**Entri Hasil Ekstraksi**
====

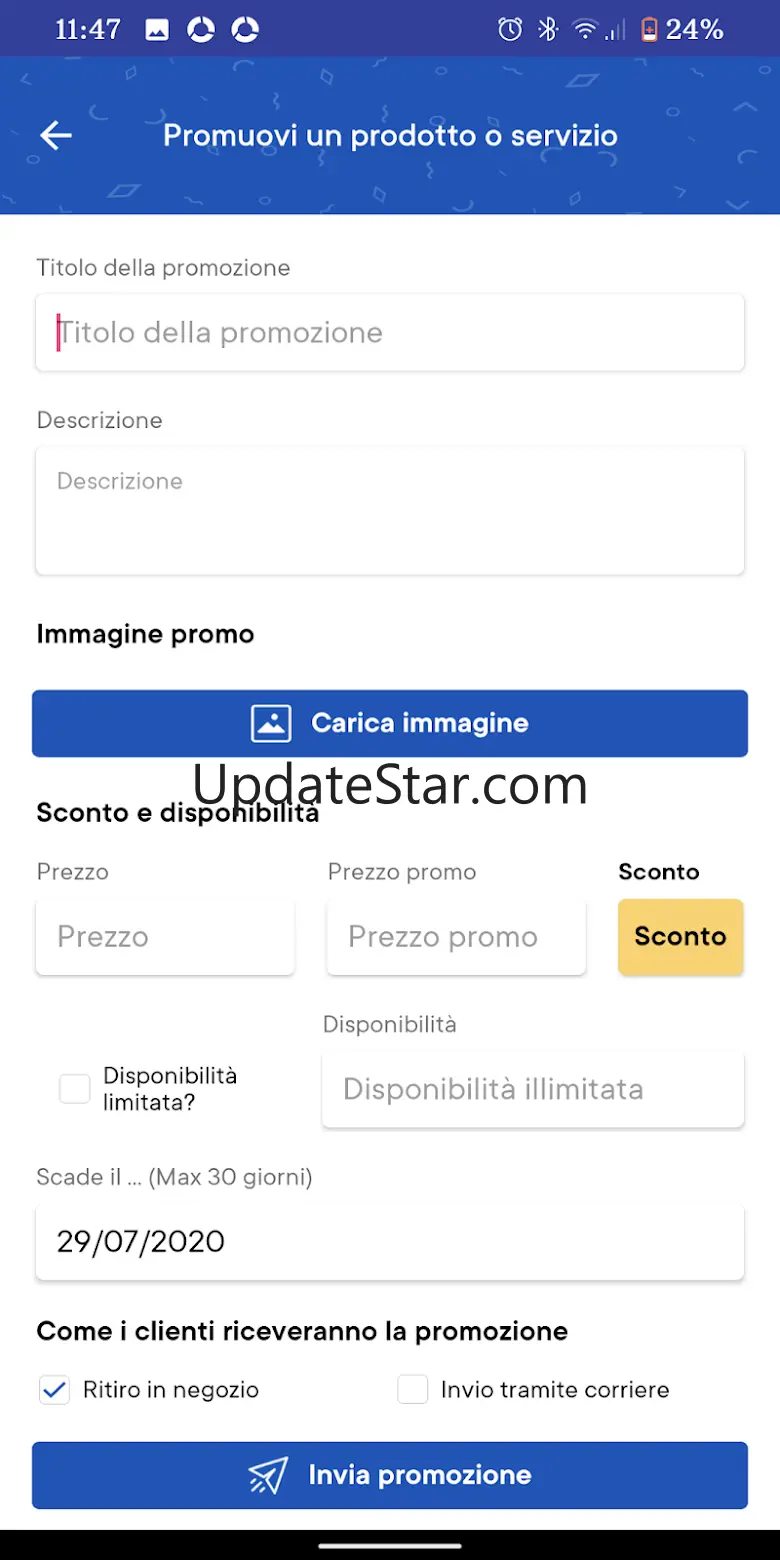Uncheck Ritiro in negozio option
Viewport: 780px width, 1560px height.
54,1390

====

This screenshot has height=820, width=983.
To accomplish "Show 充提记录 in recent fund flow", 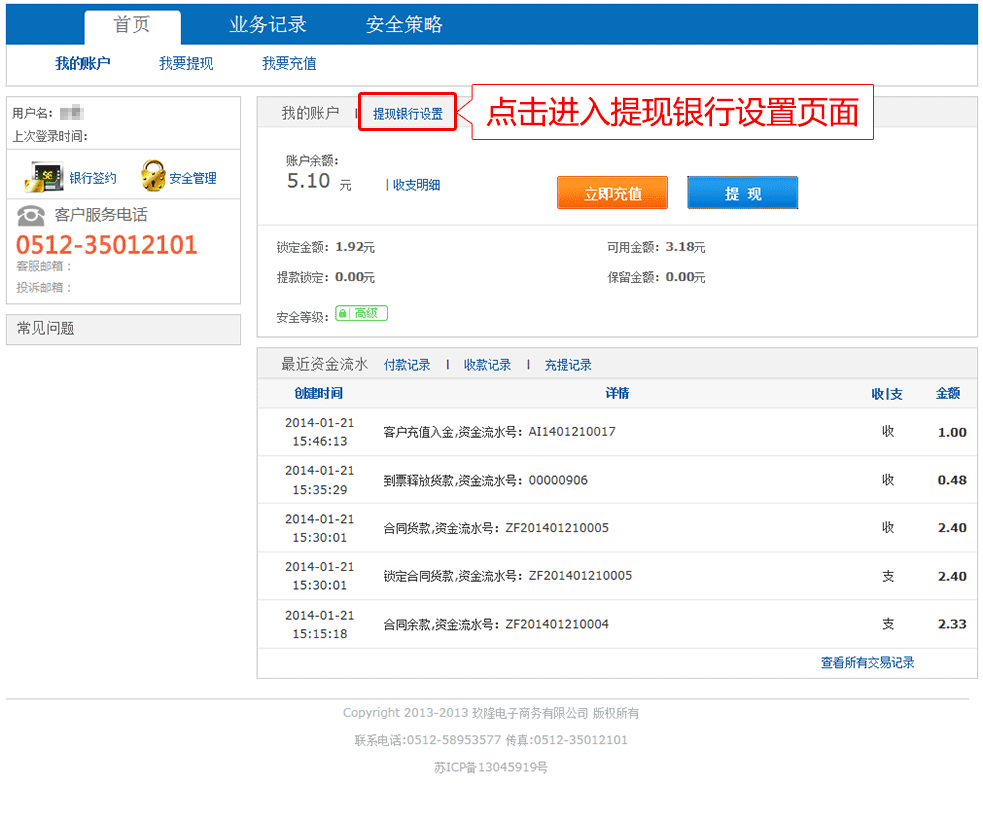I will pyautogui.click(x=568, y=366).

====

**Tugas**
Hitung berapa baris dalam entri di atas yang memuat kata "width". Tuliskan angkanya saja.

**Jawaban**
2